*Data to examine*
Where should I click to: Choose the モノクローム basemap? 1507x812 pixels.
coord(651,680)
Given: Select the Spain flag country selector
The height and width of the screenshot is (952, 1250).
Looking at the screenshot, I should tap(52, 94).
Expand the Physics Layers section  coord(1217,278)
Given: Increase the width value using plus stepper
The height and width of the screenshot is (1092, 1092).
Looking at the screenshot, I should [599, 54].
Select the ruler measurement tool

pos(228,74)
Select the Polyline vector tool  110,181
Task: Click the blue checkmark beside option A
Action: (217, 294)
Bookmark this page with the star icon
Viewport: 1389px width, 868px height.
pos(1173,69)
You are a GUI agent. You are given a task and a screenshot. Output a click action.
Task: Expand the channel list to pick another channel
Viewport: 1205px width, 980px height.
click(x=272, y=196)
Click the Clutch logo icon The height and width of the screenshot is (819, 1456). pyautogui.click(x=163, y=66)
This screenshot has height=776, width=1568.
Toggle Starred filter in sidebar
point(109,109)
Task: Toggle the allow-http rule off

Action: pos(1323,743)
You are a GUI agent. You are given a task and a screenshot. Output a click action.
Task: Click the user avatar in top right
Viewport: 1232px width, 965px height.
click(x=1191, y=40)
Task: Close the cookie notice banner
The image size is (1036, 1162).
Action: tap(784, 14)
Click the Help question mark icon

*Work order*
Return the entries above, every line intact.

*Answer to this task*
Where should I click to: Choose the モノクローム basemap? 1507x812 pixels.
coord(651,680)
Given: Select the Spain flag country selector
The height and width of the screenshot is (952, 1250).
Looking at the screenshot, I should tap(52, 94).
Expand the Physics Layers section  coord(1217,278)
Given: Increase the width value using plus stepper
The height and width of the screenshot is (1092, 1092).
Looking at the screenshot, I should [599, 54].
Select the ruler measurement tool

pos(228,74)
Select the Polyline vector tool  110,181
Task: Click the blue checkmark beside option A
Action: (217, 294)
Bookmark this page with the star icon
Viewport: 1389px width, 868px height.
pos(1173,69)
You are a GUI agent. You are given a task and a screenshot. Output a click action.
Task: Expand the channel list to pick another channel
Viewport: 1205px width, 980px height.
click(x=272, y=196)
Click the Clutch logo icon The height and width of the screenshot is (819, 1456). pyautogui.click(x=163, y=66)
This screenshot has height=776, width=1568.
Toggle Starred filter in sidebar
point(109,109)
Task: Toggle the allow-http rule off

Action: pos(1323,743)
You are a GUI agent. You are given a task and a screenshot. Output a click action.
Task: Click the user avatar in top right
Viewport: 1232px width, 965px height.
click(x=1191, y=40)
Task: Close the cookie notice banner
The image size is (1036, 1162).
Action: tap(784, 14)
Click the Help question mark icon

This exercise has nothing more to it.